Rubocop
Esteban Campos / November 06, 2020
4 min read • ––– views
RuboCop is a Ruby code style checker (linter) and formatter based on the community-driven Ruby Style Guide.
RuboCop is extremely flexible and most aspects of its behavior can be tweaked via various configuration options. In practice RuboCop supports pretty much every (reasonably popular) coding style that you can think of.
Apart from reporting problems in your code, RuboCop can also automatically fix some of the problems for you.
Installation#
Adding the gems to the Gemfile.
group :development, :test do
gem 'rubocop'
gem 'rubocop-rails'
gem 'rubocop-rspec'
gem 'rubocop-performance' # or gem 'rubocop-minitest'
end
Configuration#
Now that all the gems are installed, let us prepare our custom RuboCop configuration file, called .rubocop.yml
.
It is responsible for two things:
- Importing installed extensions
- Defining which cops we do and do not want to enforce
By default, it uses the predefined RuboCop configuration with no other extensions installed, as it is designed to work with any Ruby language codebase. For that reason, it's necessary to add the extra configurations:
require:
- rubocop-rails
- rubocop-performance
- rubocop-rspec # or rubocop-minitest
Now, we are going to exclude some of the directories while analyzing the codebase.
AllCops:
Exclude:
- "db/**/*"
- "script/**/*"
- "bin/**/*"
- "node_modules/**/*"
- "vendor/**/*"
Next, let us cut some additional slack while working with RuboCop. Those are the sane RuboCop rules to use with Ruby on Rails project.
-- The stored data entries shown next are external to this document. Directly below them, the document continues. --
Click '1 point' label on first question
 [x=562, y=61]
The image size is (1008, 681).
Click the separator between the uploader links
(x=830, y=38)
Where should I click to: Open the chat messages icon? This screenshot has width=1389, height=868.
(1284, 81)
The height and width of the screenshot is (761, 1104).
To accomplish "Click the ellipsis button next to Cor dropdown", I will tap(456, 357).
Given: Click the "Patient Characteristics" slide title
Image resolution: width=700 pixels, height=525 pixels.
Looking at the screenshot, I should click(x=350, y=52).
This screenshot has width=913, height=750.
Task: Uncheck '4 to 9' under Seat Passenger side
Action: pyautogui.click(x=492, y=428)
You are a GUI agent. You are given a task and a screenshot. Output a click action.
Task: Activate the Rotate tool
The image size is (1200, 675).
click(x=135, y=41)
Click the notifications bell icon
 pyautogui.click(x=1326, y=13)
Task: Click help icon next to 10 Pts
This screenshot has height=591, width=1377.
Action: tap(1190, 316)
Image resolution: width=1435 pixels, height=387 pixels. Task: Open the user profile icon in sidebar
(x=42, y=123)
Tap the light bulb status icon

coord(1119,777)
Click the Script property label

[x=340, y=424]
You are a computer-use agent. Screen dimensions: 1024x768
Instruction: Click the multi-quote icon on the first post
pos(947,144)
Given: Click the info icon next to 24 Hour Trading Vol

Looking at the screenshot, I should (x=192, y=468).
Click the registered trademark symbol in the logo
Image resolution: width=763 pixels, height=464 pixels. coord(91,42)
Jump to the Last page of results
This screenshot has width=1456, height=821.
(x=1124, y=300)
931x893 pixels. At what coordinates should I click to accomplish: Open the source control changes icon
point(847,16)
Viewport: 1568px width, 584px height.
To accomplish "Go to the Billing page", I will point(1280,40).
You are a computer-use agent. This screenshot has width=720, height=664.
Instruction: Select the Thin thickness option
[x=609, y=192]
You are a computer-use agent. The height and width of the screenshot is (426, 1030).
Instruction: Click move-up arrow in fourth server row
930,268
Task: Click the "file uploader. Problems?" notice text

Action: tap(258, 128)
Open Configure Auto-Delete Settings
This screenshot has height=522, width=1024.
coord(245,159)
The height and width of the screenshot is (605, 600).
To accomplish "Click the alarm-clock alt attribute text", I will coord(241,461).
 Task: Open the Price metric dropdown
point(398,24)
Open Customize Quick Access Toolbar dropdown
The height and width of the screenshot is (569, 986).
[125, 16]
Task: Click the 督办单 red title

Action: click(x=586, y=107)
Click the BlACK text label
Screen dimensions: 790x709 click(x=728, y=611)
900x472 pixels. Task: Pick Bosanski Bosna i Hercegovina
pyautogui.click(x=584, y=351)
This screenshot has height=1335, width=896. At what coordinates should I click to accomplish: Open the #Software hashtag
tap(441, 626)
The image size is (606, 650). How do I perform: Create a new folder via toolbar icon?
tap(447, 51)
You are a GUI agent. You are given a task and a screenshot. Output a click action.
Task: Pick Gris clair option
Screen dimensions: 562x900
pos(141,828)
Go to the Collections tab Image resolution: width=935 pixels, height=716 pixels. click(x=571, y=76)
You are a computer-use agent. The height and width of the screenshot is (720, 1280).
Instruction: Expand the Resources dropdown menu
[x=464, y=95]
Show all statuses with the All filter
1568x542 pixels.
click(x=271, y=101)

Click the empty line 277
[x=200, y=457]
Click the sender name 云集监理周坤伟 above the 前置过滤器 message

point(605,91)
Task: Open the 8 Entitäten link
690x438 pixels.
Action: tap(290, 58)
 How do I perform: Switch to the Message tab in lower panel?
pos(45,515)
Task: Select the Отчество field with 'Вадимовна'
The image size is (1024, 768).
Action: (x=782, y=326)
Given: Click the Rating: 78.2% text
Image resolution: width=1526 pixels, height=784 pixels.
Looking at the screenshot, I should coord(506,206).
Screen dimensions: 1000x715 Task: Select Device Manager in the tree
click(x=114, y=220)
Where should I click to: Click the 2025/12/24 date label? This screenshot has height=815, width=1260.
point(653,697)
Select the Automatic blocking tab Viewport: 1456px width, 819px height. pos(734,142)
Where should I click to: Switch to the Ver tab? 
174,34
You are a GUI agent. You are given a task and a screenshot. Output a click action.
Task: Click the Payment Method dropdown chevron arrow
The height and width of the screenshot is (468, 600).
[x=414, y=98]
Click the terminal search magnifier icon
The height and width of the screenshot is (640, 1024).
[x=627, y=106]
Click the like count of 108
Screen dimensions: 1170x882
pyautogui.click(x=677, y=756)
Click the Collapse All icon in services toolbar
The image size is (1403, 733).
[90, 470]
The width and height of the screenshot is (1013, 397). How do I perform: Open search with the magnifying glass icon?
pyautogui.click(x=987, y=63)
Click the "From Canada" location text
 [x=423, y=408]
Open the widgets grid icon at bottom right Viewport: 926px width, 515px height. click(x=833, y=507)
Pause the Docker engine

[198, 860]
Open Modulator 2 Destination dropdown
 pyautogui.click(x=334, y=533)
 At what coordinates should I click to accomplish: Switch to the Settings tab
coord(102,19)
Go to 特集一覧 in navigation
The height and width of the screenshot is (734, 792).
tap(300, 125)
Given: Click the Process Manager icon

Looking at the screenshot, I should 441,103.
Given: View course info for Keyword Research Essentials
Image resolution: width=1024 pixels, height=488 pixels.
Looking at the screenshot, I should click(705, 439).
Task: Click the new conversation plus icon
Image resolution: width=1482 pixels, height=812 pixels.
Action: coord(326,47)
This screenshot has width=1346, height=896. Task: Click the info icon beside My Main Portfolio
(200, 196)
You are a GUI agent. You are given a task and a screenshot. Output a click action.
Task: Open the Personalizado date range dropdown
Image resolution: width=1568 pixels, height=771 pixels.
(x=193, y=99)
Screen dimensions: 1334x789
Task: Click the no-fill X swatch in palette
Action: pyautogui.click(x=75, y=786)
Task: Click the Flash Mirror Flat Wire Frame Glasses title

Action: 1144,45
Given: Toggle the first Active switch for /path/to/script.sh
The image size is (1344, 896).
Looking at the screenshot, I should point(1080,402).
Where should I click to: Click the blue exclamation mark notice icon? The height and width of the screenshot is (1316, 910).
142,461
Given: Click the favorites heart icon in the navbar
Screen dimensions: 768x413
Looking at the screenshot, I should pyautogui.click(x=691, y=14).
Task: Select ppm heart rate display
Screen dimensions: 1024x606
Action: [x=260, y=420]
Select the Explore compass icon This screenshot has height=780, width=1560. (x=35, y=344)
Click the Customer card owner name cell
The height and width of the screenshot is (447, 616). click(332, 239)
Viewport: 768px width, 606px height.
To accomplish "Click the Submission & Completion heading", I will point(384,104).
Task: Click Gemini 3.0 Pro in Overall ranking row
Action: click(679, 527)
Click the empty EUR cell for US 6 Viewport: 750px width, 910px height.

Below the previous configuration, add the following.
Metrics/LineLength:
Max: 100
Metrics/BlockLength:
Exclude:
- config/**/*
- spec/**/*
Lint/AmbiguousBlockAssociation:
Exclude:
- spec/**/*
Style/Documentation:
Enabled: false
Most of those are pretty self-descriptive, but let's go through them quickly:
- Line length cop - that's the one you might want to change to your liking - it enforces a maximum amount of characters per single line of the code
- Block length cop is told to ignore the config and spec directories, as those blocks of code tend to grow like mad, and we don't want to discourage our contributors to write fewer tests, right?
- Ambiguous block association is turned off for the tests directory, as encouraged by the RuboCop HeadQuarters rockstar, bbatsov
- Documentation cop is turned off, as there are better ways to document the Ruby on Rails code
Usage#
To check if the code pass the rules:
bundle exec rubocop
To fix all RuboCop violations that are marked as auto-fixable in the default configuration file:
bundle exec rubocop --safe-auto-correct
There's also a big chance that you work on some much older Ruby on Rails codebase, and the quick-fix presented above might not be that effective, nor the best idea - some stuff might actually break.
Thankfully to the awesome RuboCop maintainers, there's a solution for legacy code implementations, the --auto-gen-config command-line flag.
In the root directory of your legacy Ruby on Rails project after installing all the gems and creating the configuration file, run the following.
bundle exec rubocop --auto-gen-config
It does two things:
- Analyzes the codebase for RuboCop violations, writing the exclusions into the .rubocop_todo.yml file,
- Updates the .rubocop.yml file with an import of the exclusions.
About the cops#
In RuboCop lingo the various checks performed on the code are called cops. Each cop is responsible for detecting one particular offense. RuboCop Rails has only one Rails department.
Some of the Rails cops have configuration options, allowing them to enforce different coding conventions.
Rails cops check for Rails best practices and coding conventions. Many of the them are based on the Rails Style Guide.